** Opening Data records block **

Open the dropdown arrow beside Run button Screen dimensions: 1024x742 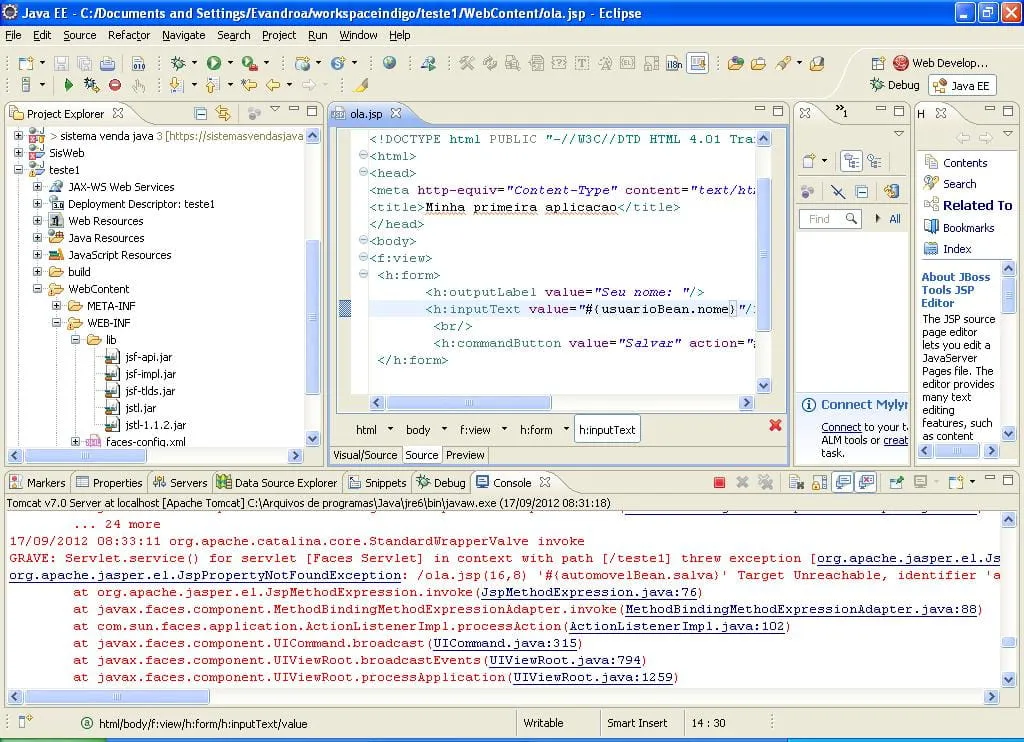[230, 63]
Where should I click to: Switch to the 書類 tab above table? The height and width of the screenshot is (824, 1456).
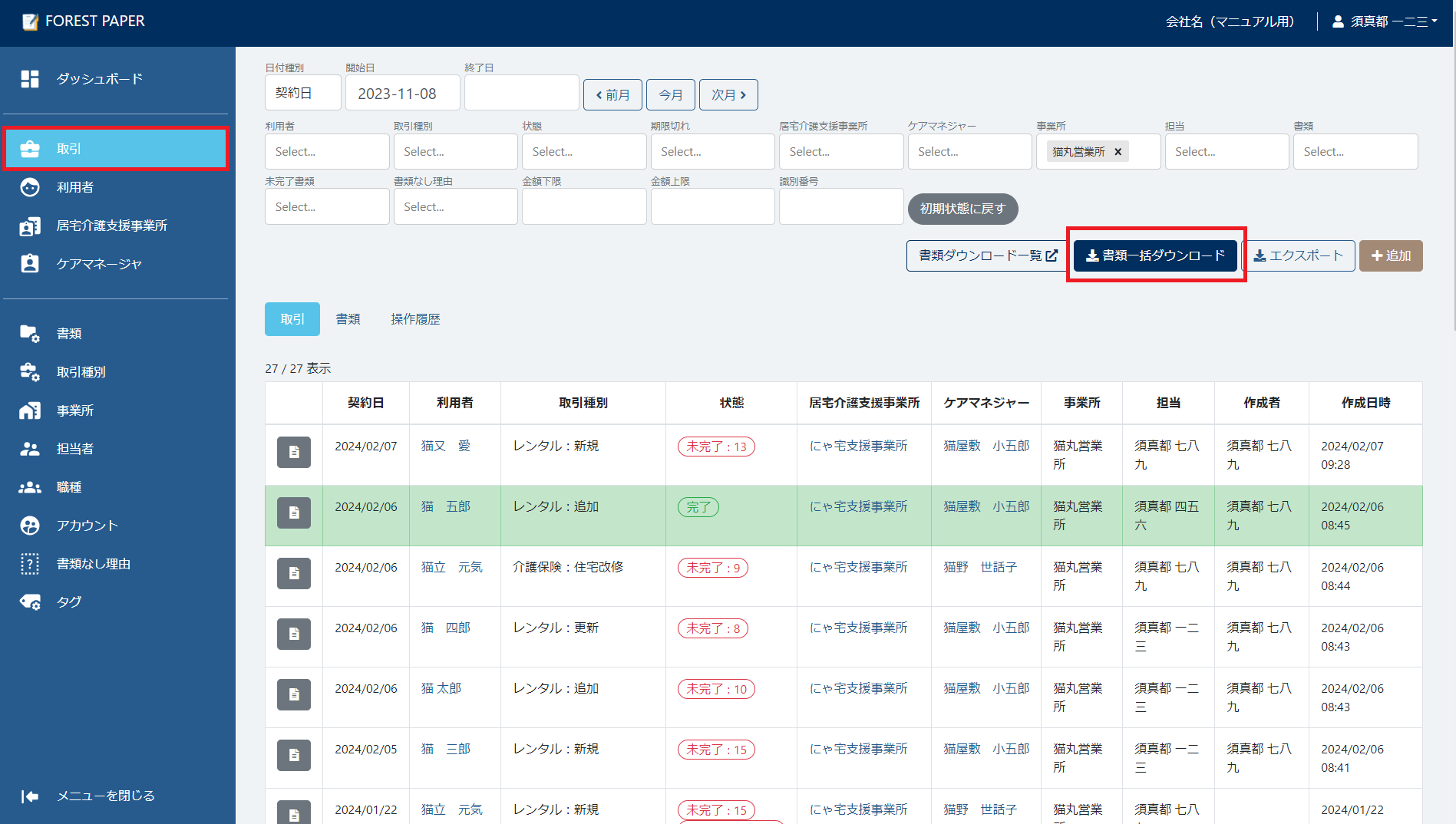point(348,319)
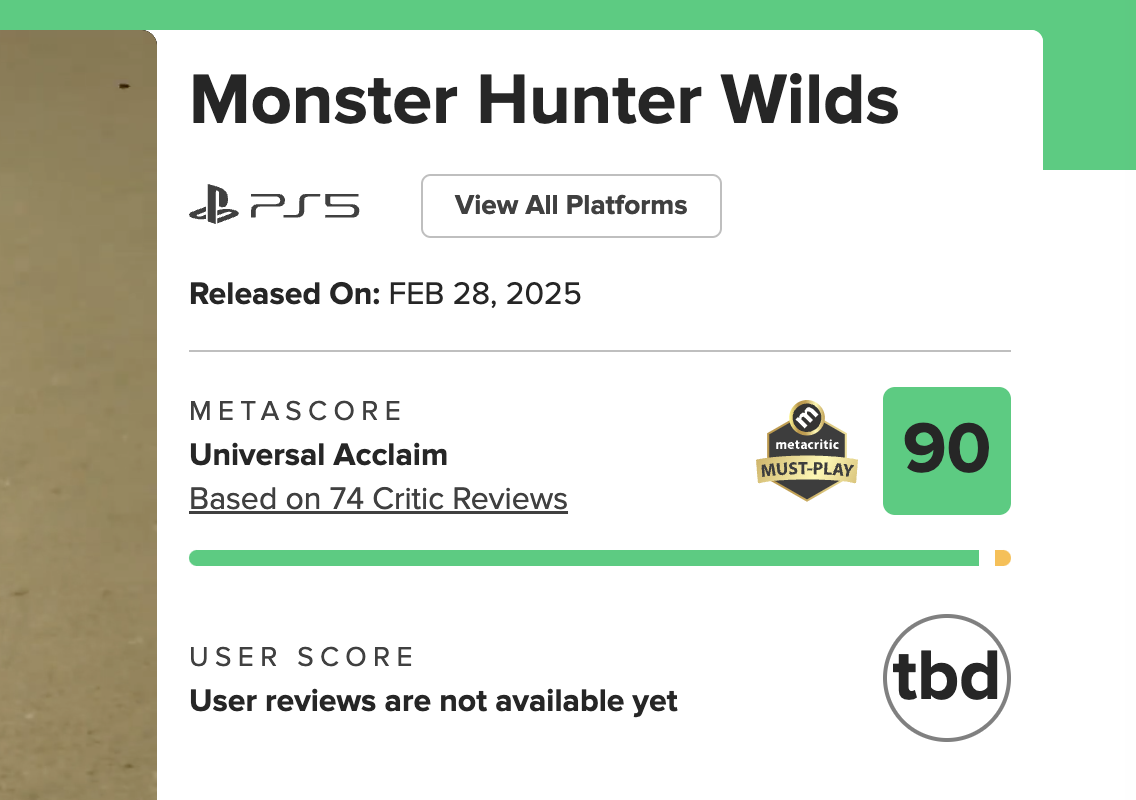The width and height of the screenshot is (1136, 800).
Task: Click the Monster Hunter Wilds title
Action: click(544, 100)
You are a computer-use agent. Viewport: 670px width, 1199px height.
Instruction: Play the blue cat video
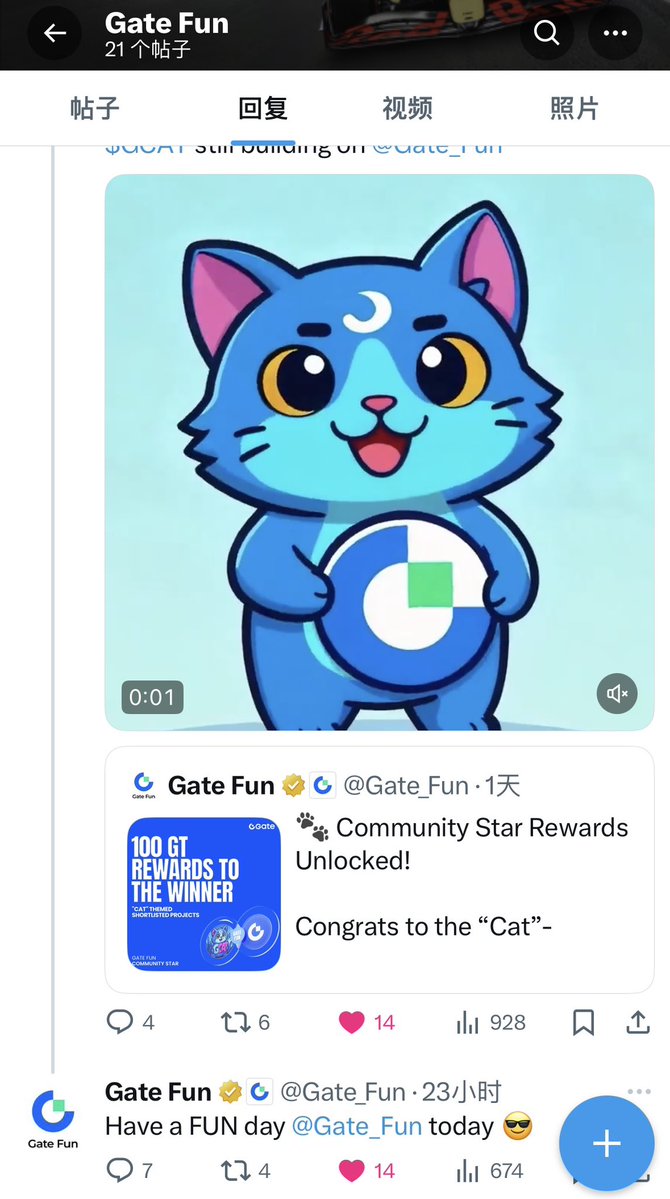tap(379, 452)
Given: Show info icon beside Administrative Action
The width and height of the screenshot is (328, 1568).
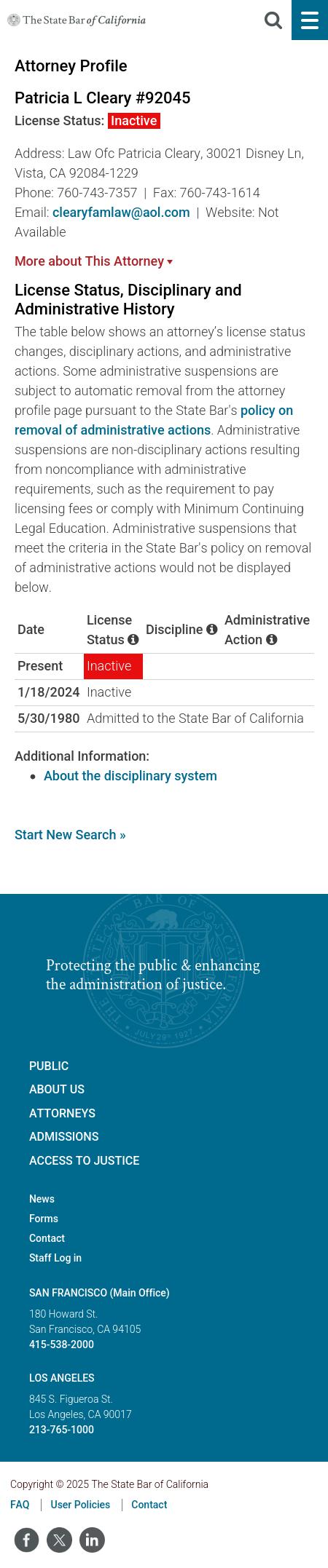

** Closing Data records block **

Write out again, exactly, each line from the one with "Given: Show info" to the end of the entries. No pictures go in.

Given: Show info icon beside Administrative Action
The width and height of the screenshot is (328, 1568).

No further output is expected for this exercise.